Introduction to awk for data engineering

Data Engineer’s Lunch #16: Introduction to awk for Data Engineering

In Data Engineer’s Lunch #16: Introduction to awk for Data Engineering, we introduce awk, a domain-specific language and text processor, and how we can use this tool for data engineering. The live recording of the Data Engineer’s Lunch, which includes a more in-depth discussion and live walkthrough, is also embedded below in case you were not able to attend live. If you would like to attend Data Engineer’s Lunch in person, it is hosted every Monday at 12 PM EST. Register here now!

In Data Engineer’s Lunch #16: Introduction to awk for Data Engineering, we introduce awk, which is a domain-specific language designed for text processing and typically used as a data extraction and reporting tool. A few use cases include: operating on part of a file using pattern matching and parsing and manipulating tabular data. Awk operates on a line-by-line basis and iterates through a file/input. When you run awk, you specify an awk program that tells awk what to do. The program consists of a series of rules, which consist of a pattern followed by an action. The action is enclosed in braces to separate it from the pattern.

Awk basic syntax

awk -options 'program' input-file

Now to further our introduction to awk for data engineering, we will go into the walkthrough portion so you can learn some basic awk operations. The instructions are outlined in this GitHub repository, and we recommend going through this walkthrough in Gitpod as Gitpod will have everything we need for this walkthrough.
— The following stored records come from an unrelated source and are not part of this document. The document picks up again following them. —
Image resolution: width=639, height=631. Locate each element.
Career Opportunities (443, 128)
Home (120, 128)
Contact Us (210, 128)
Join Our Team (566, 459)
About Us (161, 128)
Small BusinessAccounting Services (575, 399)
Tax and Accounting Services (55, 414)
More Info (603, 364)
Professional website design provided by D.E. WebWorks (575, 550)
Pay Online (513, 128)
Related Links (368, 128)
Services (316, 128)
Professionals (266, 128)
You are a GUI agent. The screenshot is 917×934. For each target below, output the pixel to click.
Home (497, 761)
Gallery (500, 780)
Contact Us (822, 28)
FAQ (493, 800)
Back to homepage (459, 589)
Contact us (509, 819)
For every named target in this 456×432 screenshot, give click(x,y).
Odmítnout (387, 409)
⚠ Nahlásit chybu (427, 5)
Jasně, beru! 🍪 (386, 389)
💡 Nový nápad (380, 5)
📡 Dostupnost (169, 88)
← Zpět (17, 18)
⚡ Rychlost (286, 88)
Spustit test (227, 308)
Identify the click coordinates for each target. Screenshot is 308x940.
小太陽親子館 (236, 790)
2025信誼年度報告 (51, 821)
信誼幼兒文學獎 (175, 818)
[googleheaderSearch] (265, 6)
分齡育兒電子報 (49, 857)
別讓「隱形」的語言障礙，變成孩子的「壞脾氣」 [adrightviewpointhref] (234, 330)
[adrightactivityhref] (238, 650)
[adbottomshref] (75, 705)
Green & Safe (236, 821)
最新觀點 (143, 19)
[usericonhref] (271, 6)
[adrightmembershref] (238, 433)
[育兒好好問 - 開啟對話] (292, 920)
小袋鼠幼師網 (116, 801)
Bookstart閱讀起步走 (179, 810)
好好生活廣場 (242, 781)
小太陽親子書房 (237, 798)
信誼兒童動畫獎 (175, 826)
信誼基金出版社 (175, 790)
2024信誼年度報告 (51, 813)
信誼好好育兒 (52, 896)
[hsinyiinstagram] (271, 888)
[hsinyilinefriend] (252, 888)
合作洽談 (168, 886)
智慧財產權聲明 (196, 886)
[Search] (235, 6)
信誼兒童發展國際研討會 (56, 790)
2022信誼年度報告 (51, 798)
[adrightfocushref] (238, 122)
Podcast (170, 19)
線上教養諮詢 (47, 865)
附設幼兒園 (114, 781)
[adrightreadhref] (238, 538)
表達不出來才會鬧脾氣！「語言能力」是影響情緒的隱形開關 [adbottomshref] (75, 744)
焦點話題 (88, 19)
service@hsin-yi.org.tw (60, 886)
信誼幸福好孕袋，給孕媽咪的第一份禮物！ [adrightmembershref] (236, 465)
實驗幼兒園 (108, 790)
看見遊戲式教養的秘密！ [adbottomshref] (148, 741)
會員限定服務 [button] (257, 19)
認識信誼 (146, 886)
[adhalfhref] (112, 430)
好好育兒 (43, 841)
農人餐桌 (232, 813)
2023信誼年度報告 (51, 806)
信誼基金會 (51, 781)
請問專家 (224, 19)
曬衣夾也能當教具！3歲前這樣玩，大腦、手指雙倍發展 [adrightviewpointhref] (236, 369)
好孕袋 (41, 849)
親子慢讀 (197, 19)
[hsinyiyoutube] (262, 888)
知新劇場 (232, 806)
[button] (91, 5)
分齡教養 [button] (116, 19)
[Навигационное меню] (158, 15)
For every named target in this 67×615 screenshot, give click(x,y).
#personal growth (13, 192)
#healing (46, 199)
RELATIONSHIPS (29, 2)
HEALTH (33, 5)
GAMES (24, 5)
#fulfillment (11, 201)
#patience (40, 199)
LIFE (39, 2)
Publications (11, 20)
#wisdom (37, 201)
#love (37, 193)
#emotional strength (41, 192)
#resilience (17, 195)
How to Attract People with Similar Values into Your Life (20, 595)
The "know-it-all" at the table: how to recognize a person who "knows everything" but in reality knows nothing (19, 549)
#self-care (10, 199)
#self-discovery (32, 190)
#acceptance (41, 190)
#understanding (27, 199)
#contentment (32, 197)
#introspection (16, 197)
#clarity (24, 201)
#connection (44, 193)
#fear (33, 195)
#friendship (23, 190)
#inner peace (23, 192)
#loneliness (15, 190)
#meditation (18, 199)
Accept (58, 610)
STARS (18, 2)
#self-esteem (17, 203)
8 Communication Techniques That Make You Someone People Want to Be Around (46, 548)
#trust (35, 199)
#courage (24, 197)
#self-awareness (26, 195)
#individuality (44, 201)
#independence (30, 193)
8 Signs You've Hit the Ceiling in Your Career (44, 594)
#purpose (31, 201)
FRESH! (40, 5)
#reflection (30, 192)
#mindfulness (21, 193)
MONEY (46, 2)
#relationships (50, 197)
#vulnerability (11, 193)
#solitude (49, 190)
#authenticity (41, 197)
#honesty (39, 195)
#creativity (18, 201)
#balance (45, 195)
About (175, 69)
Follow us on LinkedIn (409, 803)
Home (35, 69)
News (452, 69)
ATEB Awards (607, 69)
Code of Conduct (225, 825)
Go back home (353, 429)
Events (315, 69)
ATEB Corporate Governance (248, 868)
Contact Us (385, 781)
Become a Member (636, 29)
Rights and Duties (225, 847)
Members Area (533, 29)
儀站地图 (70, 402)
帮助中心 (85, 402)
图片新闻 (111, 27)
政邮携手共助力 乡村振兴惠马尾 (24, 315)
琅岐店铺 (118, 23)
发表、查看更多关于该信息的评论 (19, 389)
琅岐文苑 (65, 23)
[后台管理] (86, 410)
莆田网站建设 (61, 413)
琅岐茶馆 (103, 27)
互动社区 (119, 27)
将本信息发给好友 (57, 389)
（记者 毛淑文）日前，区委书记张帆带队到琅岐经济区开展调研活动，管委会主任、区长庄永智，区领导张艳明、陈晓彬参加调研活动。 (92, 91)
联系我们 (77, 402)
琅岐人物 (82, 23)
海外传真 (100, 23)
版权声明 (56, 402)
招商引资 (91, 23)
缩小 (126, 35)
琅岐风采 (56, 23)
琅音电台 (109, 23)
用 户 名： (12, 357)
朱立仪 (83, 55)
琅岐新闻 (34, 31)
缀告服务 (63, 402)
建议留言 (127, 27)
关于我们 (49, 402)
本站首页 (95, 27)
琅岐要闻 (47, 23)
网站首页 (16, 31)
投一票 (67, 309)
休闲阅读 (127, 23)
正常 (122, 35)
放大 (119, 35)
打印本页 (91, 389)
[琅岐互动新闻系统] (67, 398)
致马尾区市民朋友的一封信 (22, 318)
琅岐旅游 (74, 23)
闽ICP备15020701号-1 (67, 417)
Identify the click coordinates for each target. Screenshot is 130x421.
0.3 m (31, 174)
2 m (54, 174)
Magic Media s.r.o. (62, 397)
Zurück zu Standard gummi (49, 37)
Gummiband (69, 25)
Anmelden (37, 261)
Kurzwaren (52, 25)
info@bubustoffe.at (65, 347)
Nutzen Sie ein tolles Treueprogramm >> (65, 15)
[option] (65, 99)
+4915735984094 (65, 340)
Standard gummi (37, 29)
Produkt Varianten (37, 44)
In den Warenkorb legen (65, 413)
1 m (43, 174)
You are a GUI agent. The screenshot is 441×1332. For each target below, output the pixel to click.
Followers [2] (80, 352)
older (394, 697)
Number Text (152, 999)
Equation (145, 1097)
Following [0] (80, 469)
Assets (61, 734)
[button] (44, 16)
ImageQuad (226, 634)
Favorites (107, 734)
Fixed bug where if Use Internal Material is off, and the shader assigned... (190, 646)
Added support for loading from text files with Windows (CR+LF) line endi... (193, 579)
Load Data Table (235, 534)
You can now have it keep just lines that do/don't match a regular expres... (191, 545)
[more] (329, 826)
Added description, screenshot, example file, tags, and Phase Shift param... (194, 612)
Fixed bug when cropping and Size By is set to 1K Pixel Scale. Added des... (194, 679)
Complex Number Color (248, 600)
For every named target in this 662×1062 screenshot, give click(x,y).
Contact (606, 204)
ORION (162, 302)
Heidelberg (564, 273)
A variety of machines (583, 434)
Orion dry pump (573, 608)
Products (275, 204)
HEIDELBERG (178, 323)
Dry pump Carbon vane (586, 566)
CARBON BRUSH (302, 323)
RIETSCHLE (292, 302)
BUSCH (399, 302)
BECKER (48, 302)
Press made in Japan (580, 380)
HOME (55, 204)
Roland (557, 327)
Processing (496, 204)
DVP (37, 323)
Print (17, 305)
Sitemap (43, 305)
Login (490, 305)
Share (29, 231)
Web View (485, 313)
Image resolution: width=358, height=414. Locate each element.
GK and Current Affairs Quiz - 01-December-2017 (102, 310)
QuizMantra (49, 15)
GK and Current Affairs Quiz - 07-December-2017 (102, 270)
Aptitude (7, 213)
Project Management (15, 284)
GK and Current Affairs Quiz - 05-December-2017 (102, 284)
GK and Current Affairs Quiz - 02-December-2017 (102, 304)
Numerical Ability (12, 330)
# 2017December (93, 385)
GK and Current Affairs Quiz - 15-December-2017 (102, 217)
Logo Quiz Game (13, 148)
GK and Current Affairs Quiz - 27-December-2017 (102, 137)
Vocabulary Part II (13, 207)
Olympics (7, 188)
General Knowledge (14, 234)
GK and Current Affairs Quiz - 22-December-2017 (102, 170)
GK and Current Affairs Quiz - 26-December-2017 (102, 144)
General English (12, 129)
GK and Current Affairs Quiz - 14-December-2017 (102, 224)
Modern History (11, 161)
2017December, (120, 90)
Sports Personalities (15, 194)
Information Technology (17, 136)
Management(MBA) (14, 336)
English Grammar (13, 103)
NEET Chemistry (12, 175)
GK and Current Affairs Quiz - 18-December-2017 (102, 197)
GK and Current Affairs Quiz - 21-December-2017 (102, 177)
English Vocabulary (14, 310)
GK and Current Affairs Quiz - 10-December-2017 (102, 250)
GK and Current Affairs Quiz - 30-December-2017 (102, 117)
If you prefer to do this locally, then you may need to download the latest version of GNU awk (gawk) if you do not have it on your local OS. We also use sed in the “real-world” part of the walkthrough, so if you haven’t worked with it, check out this repository: Introduction to sed.

1. Basic Printing

1.1 – You can print using a file input or from an input pipe

1.1.1 – Print using input file lyrics.txt.

awk '{print}' lyrics.txt

1.1.1 – Print using output of pipe.

cat lyrics.txt | awk '{print}'

2. Built-in Variables

2.1 – Print using fields.

awk reads an input record and automatically parses or separates the record into chunks called fields. By default, fields are separated by whitespace, like words in a line.

2.1.1 – Print all using $0

awk '{print $0}' lyrics.txt

2.1.2 – Print the first field using $1 (or the first word of a sentence, etc)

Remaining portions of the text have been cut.